Valls et sa police de la mode

Il semblerait que ça pose problème. Le ministre fait l’objet de railleries jusque dans ses propres équipes. «Manuel n'a aucun goût vestimentaire», dit un de ses collaborateurs. Le style cravate de la même couleur que la chemise ne passe pas. Un proche relate «un ensemble hallucinant de mocheté cravate mauve et chemise mauve», «un 20 Heures avec chemise grise en satin brillant et cravate façon maquereau, grise comme un poisson» mais aussi «une photo parue dans Le Point avec chemise jaune et cravate jaune pétard en satin». Les «Valls boys» ont pourtant tenté d’en parler au ministre. Ce dernier leur a répondu: «Allez vous expliquer avec Anne!»

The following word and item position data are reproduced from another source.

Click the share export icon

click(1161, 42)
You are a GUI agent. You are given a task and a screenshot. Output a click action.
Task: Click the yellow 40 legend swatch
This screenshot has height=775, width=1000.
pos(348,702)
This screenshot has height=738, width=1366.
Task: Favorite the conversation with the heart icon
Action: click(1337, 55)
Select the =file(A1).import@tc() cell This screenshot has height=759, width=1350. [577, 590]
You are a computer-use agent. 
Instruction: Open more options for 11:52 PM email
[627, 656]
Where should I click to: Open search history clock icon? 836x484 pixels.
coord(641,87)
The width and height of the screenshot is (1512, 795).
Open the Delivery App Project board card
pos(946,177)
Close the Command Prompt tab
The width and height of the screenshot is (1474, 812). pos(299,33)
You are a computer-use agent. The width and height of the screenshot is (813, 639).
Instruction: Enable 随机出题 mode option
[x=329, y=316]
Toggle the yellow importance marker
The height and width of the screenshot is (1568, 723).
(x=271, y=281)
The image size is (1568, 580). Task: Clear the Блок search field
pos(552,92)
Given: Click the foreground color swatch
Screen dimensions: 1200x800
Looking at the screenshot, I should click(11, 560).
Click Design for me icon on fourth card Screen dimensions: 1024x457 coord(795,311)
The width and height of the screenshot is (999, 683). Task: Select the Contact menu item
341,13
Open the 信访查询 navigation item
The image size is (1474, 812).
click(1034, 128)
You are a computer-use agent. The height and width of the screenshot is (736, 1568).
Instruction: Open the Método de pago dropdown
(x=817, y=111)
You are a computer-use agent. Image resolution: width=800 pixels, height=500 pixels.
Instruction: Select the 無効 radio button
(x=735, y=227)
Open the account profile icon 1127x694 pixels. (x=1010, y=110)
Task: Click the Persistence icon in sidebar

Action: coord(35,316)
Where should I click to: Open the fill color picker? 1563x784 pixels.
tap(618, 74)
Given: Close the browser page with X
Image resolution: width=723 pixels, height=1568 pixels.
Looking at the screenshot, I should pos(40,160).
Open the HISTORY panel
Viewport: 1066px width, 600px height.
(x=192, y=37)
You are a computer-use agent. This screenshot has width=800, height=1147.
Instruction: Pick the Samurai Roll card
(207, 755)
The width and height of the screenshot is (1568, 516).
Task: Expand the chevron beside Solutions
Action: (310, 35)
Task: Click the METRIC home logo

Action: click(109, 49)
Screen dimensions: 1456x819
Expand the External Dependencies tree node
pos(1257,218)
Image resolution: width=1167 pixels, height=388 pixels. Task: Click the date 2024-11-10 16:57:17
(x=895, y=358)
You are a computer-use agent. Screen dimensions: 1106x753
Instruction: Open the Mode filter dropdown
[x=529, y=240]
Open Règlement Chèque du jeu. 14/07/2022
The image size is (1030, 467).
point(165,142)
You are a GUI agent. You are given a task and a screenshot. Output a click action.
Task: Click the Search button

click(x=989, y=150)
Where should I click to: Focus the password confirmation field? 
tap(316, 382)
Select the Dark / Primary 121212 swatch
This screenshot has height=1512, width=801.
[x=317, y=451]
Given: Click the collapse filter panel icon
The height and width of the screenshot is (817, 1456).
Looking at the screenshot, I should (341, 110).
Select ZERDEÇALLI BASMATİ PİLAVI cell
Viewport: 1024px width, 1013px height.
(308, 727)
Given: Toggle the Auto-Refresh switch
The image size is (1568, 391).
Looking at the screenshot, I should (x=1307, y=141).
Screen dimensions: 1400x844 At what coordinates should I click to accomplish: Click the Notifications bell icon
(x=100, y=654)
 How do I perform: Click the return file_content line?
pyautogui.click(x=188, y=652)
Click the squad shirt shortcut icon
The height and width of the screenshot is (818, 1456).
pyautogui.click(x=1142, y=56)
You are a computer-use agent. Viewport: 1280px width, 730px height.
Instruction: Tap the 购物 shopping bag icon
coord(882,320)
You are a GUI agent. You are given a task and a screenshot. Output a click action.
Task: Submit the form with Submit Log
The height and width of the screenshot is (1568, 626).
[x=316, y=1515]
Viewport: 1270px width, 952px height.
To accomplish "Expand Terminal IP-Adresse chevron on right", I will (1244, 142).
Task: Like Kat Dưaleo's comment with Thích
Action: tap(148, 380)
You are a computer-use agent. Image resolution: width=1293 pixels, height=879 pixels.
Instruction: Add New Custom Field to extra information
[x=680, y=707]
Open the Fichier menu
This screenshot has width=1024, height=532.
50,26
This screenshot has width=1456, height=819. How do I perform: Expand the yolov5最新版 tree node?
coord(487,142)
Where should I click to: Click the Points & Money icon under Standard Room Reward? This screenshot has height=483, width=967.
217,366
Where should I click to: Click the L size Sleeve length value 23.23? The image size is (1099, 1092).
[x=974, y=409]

A l’Intérieur, Valls face à un problème d’effectifs

Les auteurs racontent comment la passation de pouvoir entre le nouveau ministre et l’équipe sortante a failli virer au psychodrame. Pas de grand chambardement ni de chasse aux sorcières. Mais plutôt une délicate mise à l’écart des éléments sensibles. Chasser discrètement les cadors de la politique sarkozyste n’a pas été une mince affaire. Et Valls s’est rapidement retrouvé en manque de remplaçants. Douze ans de droite ont fait disparaître les hauts fonctionnaires de gauche, notent les auteurs. Et pas question de placer des pions venus de l’autre équipe socialiste, celle de Rebsamen, le maire de Dijon qui se voyait déjà ministre de l’Intérieur. Valls a préféré des personnalités qui ont servi l’ancienne majorité à celles des réseaux socialistes, dits «les réseaux Joxe».

Contesté dans son propre camp

Un intime de Dominique Strauss-Kahn dépeint de façon très critique le ministre. «La ligne de conduite de Manuel n’est servie que par son ambition. Un arrivisme permanent, qui fait qu’il n’est jamais lui. A l’intérieur, c’est quand même effroyablement vide. Il aurait tout intérêt à stopper. Sa vie est un calcul. Ses amis sont des calculs. La façon dont il sourit est un calcul». Le ministre est plus populaire à l’extérieur et auprès des Français qu’au sein même de son parti.

L’inépuisable Manuel Valls?

Le style de Sarkozy n’est pas loin. Cette comparaison qui pouvait l’agacer en entrant Place Beauvau est aujourd’hui pleinement assumée, lit-on. «Il se plaint quand il ne bouge pas. Quand il a un week-end tranquille, ce qui est rarissime, il me dit : “Viens, on fait un déplacement!” Il en veut toujours plus. Une heure à ne rien faire, pour lui, est une heure perdue», raconte son chef de cabinet. Question? Est-il possible d’entretenir un tel rythme, d’occuper et de saturer autant la sphère médiatique, jusqu’à la présidentielle de 2022? A moins qu’il n’ait dans le viseur 2017…

* Valls à l'intérieur de David Revault d'Allonnes et Laurent Borredon, Robert Laffont, 273 pages, 19,50€.